EXERCISES TO COMPLETE →
a: List every title of a release or song named in the review of Old Pain.
b: Repeat word for word the part of the review that opens with the words "Old Pain opens" and closes with "at live shows.".

Just about one year after their initial release titled Yes It Is, local San Diego band Western Settings is back with their follow up effort Old Pain. With only 6 songs (well, actually 5 songs, but I’ll explain later), one might be disappointed that the band didn’t strive to track a full-length album in favor of another short EP. Fortunately for you, every song on Old Pain is really good. So in that regard, it feels like a full length. It just doesn’t have the three or four forgettable filler tracks that you have to hit the “skip” button on.
Old Pain opens up with a song called Wonderful Multiple Episodes that sets the perfect tone for the entire release. It’s a mid-tempo number that sits in a pocket where Western Settings seems to be the most comfortable as a band…their wheelhouse if you will. After a short intro with some down beat crashes, the first verse is underway as vocalist Ricky Schmidt begins slinging syllables that are almost equal in number with the hi-hat taps and rhythmically remind me of the song Melatonin by Smoke or Fire. I make this comparison only loosely though because Ricky’s voice is much deeper and more powerful as the band slides into an open and howling chorus that fans will no doubt be shouting along to at live shows.

SUPPLIED INFORMATION →
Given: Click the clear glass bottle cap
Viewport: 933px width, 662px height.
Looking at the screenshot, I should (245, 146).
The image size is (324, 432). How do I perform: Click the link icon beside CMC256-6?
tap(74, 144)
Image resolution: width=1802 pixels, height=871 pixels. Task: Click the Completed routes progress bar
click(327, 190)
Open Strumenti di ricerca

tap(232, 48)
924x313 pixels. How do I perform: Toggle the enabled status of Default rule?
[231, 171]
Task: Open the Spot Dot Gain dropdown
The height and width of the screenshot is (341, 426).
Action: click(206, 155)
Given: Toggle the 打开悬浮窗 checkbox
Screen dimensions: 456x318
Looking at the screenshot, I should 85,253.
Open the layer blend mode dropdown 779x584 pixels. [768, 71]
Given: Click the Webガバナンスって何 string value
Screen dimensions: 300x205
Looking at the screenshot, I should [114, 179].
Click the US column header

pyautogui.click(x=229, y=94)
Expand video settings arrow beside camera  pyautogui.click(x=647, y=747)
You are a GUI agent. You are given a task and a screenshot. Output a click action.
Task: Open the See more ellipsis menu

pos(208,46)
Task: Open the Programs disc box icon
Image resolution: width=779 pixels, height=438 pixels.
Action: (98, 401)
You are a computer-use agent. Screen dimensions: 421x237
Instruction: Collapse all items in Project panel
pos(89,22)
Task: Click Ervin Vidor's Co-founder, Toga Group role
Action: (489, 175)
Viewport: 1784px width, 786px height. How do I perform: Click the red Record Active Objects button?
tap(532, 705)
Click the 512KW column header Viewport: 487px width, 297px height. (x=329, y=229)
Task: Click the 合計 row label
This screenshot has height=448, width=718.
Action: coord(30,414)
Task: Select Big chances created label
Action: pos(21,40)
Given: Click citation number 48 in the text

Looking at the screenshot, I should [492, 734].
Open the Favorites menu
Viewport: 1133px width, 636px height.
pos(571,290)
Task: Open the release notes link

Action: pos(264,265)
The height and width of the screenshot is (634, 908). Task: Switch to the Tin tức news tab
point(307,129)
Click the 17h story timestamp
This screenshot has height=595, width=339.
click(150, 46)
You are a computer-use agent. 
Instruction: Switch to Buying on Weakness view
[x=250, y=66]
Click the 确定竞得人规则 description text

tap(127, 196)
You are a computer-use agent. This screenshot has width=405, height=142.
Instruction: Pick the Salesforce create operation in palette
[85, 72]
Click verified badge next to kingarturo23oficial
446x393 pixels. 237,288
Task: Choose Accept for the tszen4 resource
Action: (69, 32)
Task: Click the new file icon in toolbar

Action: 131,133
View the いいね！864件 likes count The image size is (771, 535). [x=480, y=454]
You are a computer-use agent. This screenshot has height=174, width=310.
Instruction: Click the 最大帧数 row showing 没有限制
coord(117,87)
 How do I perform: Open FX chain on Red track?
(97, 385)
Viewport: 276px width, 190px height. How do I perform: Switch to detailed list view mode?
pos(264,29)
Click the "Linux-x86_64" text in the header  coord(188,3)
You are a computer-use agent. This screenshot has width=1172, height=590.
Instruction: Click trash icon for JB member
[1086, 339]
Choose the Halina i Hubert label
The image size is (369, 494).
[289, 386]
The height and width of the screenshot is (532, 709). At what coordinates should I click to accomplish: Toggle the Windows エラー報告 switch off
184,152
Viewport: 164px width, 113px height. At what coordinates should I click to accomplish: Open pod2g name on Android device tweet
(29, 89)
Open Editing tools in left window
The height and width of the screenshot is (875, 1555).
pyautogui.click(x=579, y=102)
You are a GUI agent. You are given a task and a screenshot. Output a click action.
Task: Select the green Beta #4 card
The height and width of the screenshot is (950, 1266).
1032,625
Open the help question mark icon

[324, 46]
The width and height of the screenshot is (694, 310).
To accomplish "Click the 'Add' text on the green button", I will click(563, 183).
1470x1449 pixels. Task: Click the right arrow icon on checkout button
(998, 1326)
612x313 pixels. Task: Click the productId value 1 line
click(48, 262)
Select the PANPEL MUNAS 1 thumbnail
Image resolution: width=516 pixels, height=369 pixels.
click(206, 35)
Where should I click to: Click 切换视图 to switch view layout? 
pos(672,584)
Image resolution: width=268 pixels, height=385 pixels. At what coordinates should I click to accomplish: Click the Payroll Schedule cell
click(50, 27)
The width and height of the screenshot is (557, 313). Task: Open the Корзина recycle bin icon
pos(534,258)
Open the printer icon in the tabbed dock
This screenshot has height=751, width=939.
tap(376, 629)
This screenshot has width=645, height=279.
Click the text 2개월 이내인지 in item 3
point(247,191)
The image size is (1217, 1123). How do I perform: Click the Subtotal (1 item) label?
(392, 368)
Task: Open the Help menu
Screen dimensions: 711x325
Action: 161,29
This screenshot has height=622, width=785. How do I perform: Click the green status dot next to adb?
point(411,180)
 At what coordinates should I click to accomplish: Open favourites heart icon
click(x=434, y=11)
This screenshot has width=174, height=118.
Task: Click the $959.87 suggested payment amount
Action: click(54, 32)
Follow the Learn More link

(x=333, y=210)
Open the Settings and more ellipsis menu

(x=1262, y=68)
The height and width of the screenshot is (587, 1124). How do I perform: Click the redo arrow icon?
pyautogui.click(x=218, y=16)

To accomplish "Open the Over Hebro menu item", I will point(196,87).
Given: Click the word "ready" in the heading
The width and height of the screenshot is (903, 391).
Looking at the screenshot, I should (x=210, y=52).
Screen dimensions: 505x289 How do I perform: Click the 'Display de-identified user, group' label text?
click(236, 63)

RESPONSES PER TASK →
a:
Yes It Is
Old Pain
Wonderful Multiple Episodes
Melatonin

b:
Old Pain opens up with a song called Wonderful Multiple Episodes that sets the perfect tone for the entire release. It’s a mid-tempo number that sits in a pocket where Western Settings seems to be the most comfortable as a band…their wheelhouse if you will. After a short intro with some down beat crashes, the first verse is underway as vocalist Ricky Schmidt begins slinging syllables that are almost equal in number with the hi-hat taps and rhythmically remind me of the song Melatonin by Smoke or Fire. I make this comparison only loosely though because Ricky’s voice is much deeper and more powerful as the band slides into an open and howling chorus that fans will no doubt be shouting along to at live shows.